Gennifer Flowers may proceed with a lawsuit that accuses Hillary Rodham Clinton of conspiring with two men to defame her during the 1992 presidential election campaign, a federal judge in Las Vegas has ruled.
U.S. District Judge Philip Pro dismissed Flowers’ lawsuit nearly three years ago, but the 9th U.S. Circuit Court of Appeals in San Francisco reinstated the case in November.
Flowers filed a fourth version of her lawsuit in February against Clinton, former presidential aides James Carville and George Stephanopoulos, and book publisher Little, Brown & Co. The lawsuit’s claims include defamation, false light and conspiracy.
In an order entered Monday, Pro granted a motion by Clinton to dismiss the defamation and false light claims against her, but allowed the conspiracy claim to proceed against Clinton and the former presidential aides.

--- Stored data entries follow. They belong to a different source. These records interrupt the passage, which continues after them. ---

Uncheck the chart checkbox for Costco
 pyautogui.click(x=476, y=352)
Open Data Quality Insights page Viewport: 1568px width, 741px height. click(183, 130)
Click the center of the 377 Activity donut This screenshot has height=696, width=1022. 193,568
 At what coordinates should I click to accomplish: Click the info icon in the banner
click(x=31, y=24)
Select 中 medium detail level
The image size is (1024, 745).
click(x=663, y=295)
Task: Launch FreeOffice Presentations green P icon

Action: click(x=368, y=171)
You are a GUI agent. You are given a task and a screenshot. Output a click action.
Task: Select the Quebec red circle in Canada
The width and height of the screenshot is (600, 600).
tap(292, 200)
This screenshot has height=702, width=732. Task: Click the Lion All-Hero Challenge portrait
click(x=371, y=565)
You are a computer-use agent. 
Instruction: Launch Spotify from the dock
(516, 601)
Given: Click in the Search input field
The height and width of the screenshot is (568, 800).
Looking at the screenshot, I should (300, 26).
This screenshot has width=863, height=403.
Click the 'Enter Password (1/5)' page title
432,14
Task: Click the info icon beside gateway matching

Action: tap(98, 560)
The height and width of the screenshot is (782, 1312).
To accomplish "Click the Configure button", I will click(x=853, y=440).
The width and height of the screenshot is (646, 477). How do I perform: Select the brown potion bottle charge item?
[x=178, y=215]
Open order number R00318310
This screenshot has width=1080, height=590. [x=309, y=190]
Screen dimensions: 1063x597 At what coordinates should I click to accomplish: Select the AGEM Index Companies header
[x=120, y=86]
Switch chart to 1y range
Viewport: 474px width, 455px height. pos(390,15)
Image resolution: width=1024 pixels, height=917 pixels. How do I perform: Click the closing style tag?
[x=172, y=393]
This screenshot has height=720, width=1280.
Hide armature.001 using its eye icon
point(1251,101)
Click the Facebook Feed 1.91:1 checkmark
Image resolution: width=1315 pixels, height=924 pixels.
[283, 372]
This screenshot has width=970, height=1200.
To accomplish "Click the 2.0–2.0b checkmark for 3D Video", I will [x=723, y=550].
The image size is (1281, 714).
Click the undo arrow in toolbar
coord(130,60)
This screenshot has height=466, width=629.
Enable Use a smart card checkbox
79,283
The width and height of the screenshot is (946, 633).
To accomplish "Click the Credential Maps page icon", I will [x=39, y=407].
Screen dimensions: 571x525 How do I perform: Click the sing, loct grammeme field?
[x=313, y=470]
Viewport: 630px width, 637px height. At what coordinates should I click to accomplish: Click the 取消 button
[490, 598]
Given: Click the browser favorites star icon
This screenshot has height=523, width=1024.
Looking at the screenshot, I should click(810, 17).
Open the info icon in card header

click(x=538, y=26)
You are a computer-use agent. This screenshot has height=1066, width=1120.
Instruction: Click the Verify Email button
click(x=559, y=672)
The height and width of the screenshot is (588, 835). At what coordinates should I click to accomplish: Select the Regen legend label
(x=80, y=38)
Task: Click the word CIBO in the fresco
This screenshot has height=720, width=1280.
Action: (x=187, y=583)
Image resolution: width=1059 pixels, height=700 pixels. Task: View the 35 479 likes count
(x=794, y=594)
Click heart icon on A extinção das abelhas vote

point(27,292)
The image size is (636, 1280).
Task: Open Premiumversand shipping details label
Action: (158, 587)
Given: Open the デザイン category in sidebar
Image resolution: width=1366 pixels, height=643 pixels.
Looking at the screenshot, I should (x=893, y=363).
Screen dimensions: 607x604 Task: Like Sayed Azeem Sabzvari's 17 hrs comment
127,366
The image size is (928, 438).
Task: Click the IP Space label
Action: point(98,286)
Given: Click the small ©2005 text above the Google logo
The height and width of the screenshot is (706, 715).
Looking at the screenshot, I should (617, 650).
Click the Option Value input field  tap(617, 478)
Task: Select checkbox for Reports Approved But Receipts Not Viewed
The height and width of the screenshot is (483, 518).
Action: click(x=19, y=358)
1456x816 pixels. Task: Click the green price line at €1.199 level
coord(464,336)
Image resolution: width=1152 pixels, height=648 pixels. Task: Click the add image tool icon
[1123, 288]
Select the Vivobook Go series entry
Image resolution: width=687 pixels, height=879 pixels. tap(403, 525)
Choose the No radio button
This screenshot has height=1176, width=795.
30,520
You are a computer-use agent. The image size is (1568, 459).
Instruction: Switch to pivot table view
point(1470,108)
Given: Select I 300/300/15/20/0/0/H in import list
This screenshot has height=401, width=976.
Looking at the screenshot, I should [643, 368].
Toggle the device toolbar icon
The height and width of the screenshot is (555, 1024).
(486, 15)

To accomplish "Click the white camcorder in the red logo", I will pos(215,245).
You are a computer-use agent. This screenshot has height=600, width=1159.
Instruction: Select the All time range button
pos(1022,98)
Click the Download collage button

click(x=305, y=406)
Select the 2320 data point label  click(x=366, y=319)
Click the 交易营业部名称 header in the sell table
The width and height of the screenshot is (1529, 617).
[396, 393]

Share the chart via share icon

According to the order, Flowers has made no allegation that the former first lady, now a senator from New York, made any false statements about her.
Instead, Pro wrote, Flowers “claims that Carville and Stephanopoulos acted as the `instrumentality’ of Clinton.”
The judge also granted a motion to dismiss the conspiracy claim against Little Brown & Co., which published Stephanopoulos’ book “All Too Human: A Political Education.”
Flowers claimed during the 1992 presidential campaign that she had a 12-year affair with Bill Clinton when he was governor of Arkansas. He initially denied the allegation but later acknowledged the affair during his deposition in the Paula Jones sexual harassment case.
According to Flowers’ lawsuit, Hillary Rodham Clinton organized and directed a conspiracy to defame her. Flowers also cites examples of what she describes as defamatory statements made by Carville and Stephanopoulos.
In allowing Flowers to proceed with the conspiracy claim, Pro ruled that the alleged defamatory statements “are arguably consistent with such a conspiracy.”